Nardò,18 marzo_di COSIMO POTENZA_ “Chi è senza peccato scagli la prima pietra”. No, non siamo in Chiesa e nemmeno al catechismo, durante l’ora settimanale. Lasciamo dunque da parte incenso e preghiere e immergiamoci in uno spirito decisamente più profano. Parliamo di vizi, dei sette vizi capitali. Quell’insieme di peccati che proprio non riusciamo ad estirpare dalle nostre vite, quelle sbavature che macchiano la nostra buona condotta. Ne è esente qualcuno? Qualcuno di umano, s’intende. Il sottoscritto decisamente no. Che sia più o meno grave, duraturo oppure frutto di una defaillance circoscritta, irresistibile e invitante, tutti noi prima o poi cediamo a qualche vizio. C’è chi successivamente viene assalito dai sensi di colpa che attendono come avvoltoi sulla carcassa esanime e c’è chi, invece, non ci pensa e ci ride su. Da sempre i vizi condiscono la nostra quotidianità, il nostro vagare su questa Terra. Essi sono in ogni angolo dell’io e attendono di soddisfare la loro fame di proibito inducendoci nell’errore.
Fiumi di inchiostro delle penne più illustri sono stati utilizzati circa i vizi capitali: da letterati a filosofi, da teologi ai soliti benpensanti. Anche l’arte non è stata esente dall’apportare il suo contributo denso di colori e di immagini.
A come… accidia. Chi non preferirebbe una comoda posizione apartitica, senza troppi grattacapi mentre ci si lascia cullare dal torpore dell’indolenza? Ma anche A come avarizia: quel peccatuccio che riguarda il Dio che regna incontrastato fra le pieghe della società, il denaro, e che ci fa avere magicamente il braccio più corto…

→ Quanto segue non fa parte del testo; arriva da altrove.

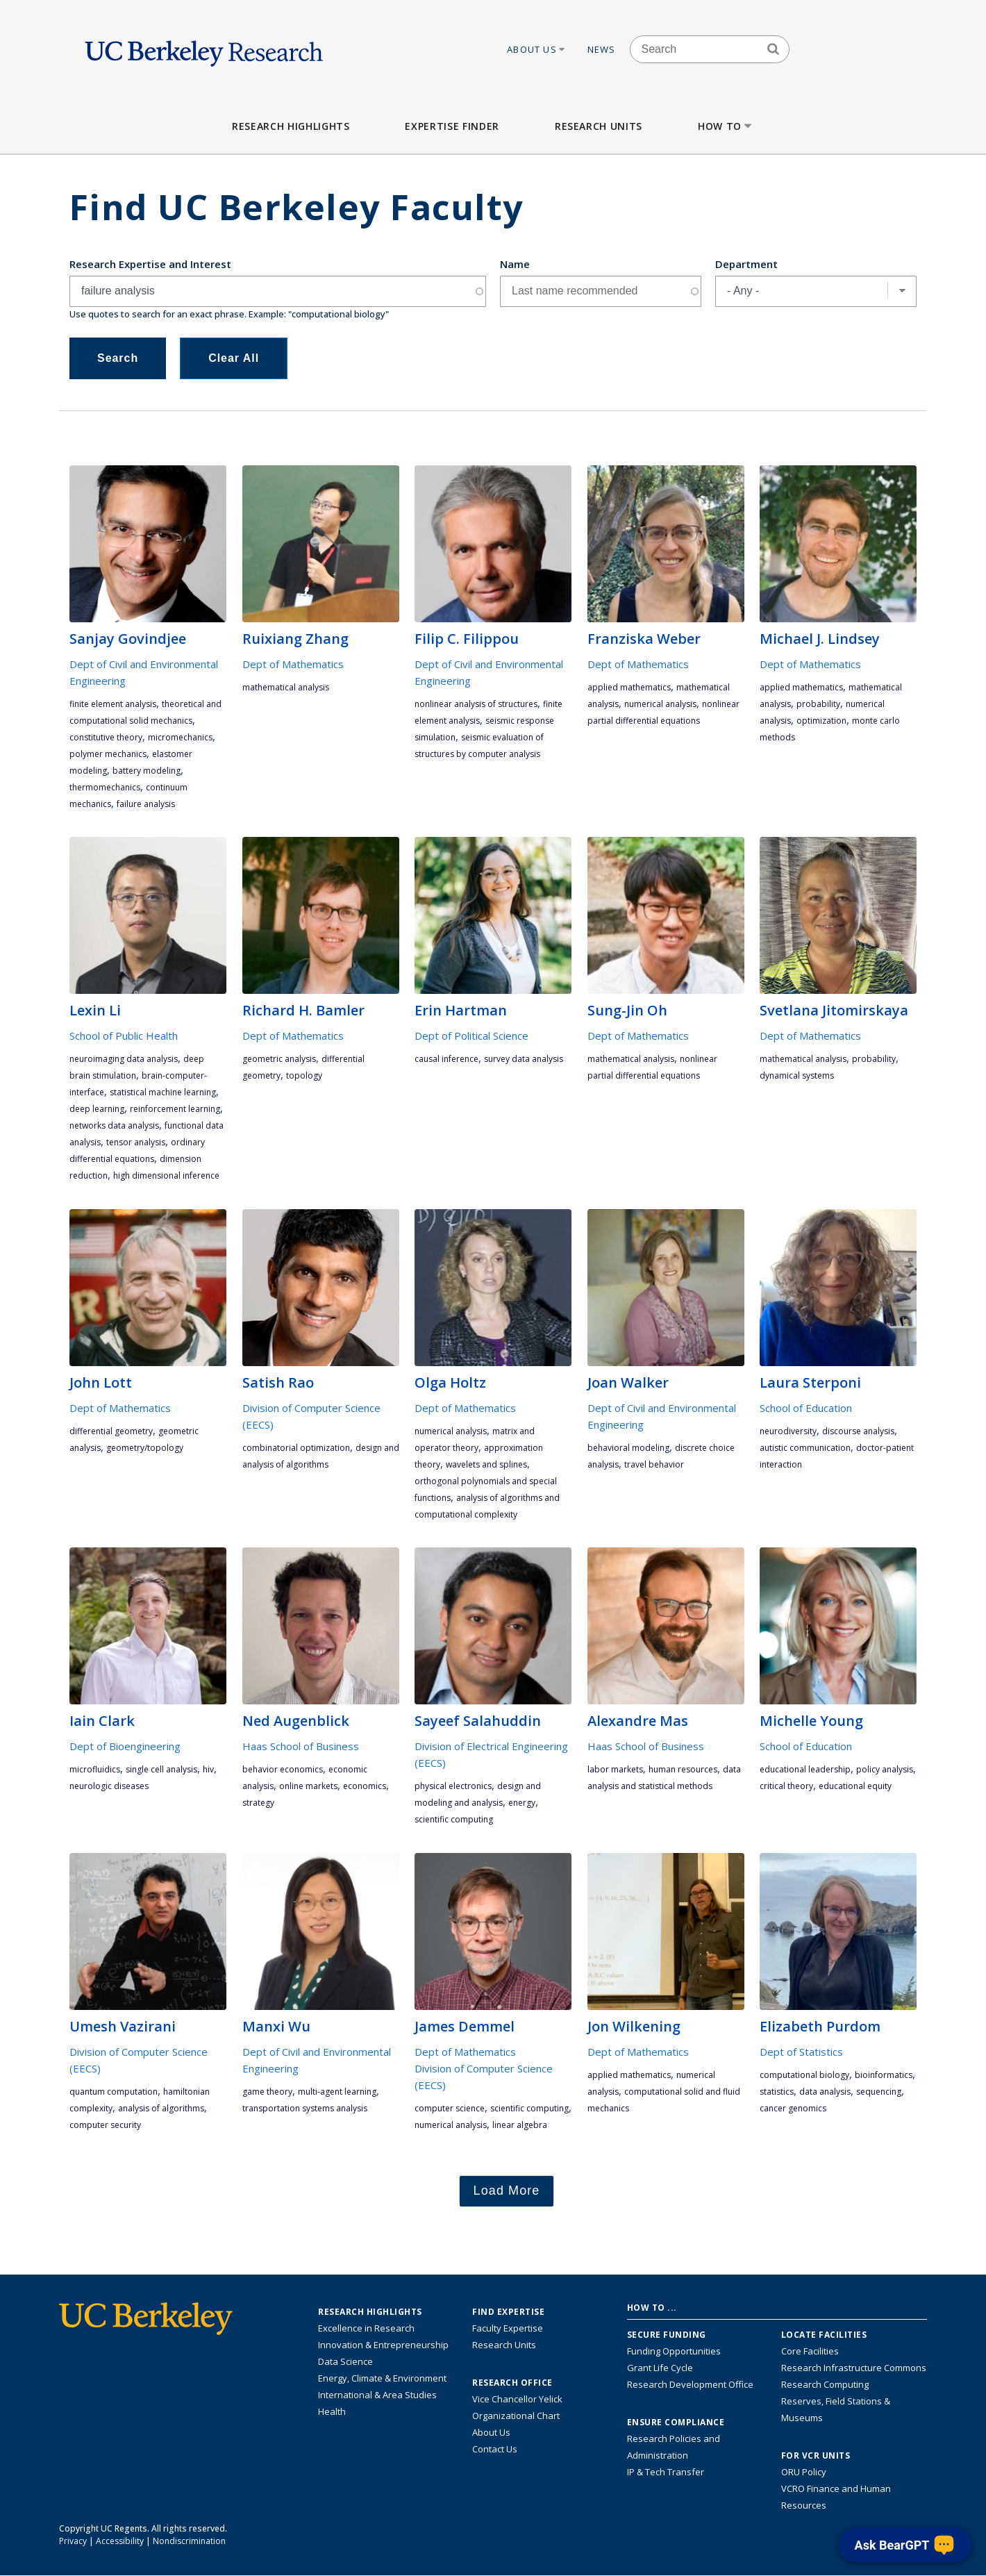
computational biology (804, 2075)
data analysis (825, 2091)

G come gola. Smodato desiderio di delizie culinarie, ininterrotto, spasmodico. Proprio non è sufficiente quella fetta di torta a saziare il gusto, “tagliane ancora”… I come ira e invidia. Quanto è semplice e frequente perdere lucidità e infiammarsi di fronte a qualcosa di mancato, come il goal della vittoria, vero? E che dire di quella serpe immonda che striscia negli angoli del nostro io? L’invidia, che ci fa nutrire quel sentimento di livore, di astio e rancore per la felicità o qualità altrui. E giungiamo alla L come la leggendaria lussuria che tinge di rosso il bollino della voluttà: quella brama sfrenata, insaziabile che ci spedisce dritti in visibilio. Infine, S come superbia: non avete notato anche voi quel gradino invisibile che sembra elevarci dal suolo portandoci ad avere un’opinione esagerata di noi stessi e al contempo spinge in basso quella degli altri con aria di disprezzo? Fateci caso. E adesso chi scaglierà la pietra?